In a moment of cheekiness, he emailed Oliver Jeffers, a well-known illustrator with a style that had inspired Alex originally, and sent him his work. He told Oliver that if he liked his work then perhaps he could forwarded it onto his agent and he did.
Alex still has that agent today.
When asked about his style and medium, Alex told us that his favourite medium is his two pencil crayons (one orange for warm tones and one blue for shadows). He creates the outlines for his drawings and does some shading before scanning into his computer. From there he uses a variety of layers of watercolour (colour-burned in PhotoShop to the colour he needs) and the pencil work to create his illustrations. He also admitted he likes to create illustration with the maximum output and minimum work.

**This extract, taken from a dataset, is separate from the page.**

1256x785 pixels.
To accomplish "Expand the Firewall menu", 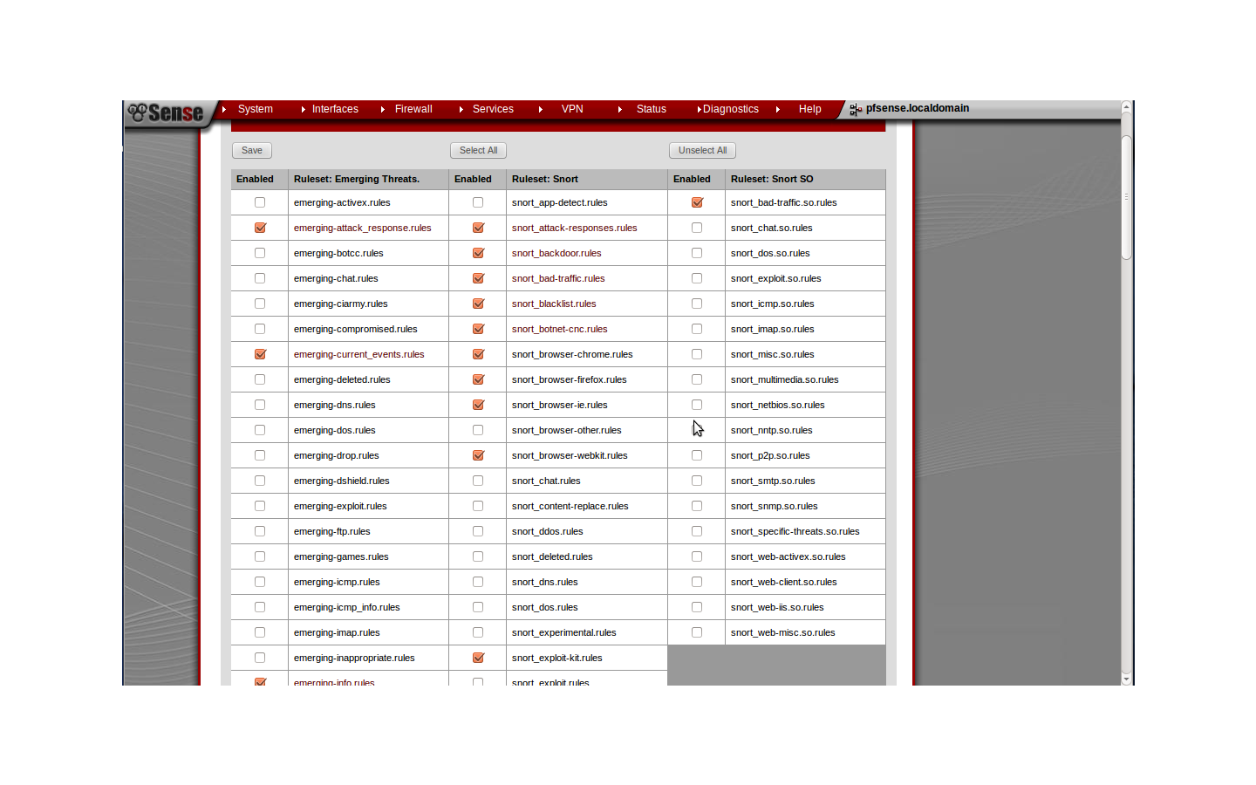I will (x=413, y=109).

Alex had a lot of suggestions for illustrators wanting to break into the field. His main tip was to get into it by creating a book. He showed us his examples of pencil-sketched dummies of books he wanted to do that he had submitted to publishers, via his agent. He suggested that getting a product as close to finished as possible before submitted, as agents need to get an idea and be able to visualise if they can sell it or not. He found that his agent has a variety of connections with a variety of publishers – as long as his agent thinks he can sell it to one them, he is willing to take the project on.
We also got a sneak peak into a project that Alex is currently working on (will give no spoilers here!) which is looking awesome. The project/book will be published overseas unfortunately, but hopefully we will get to have a few copies here in South Africa.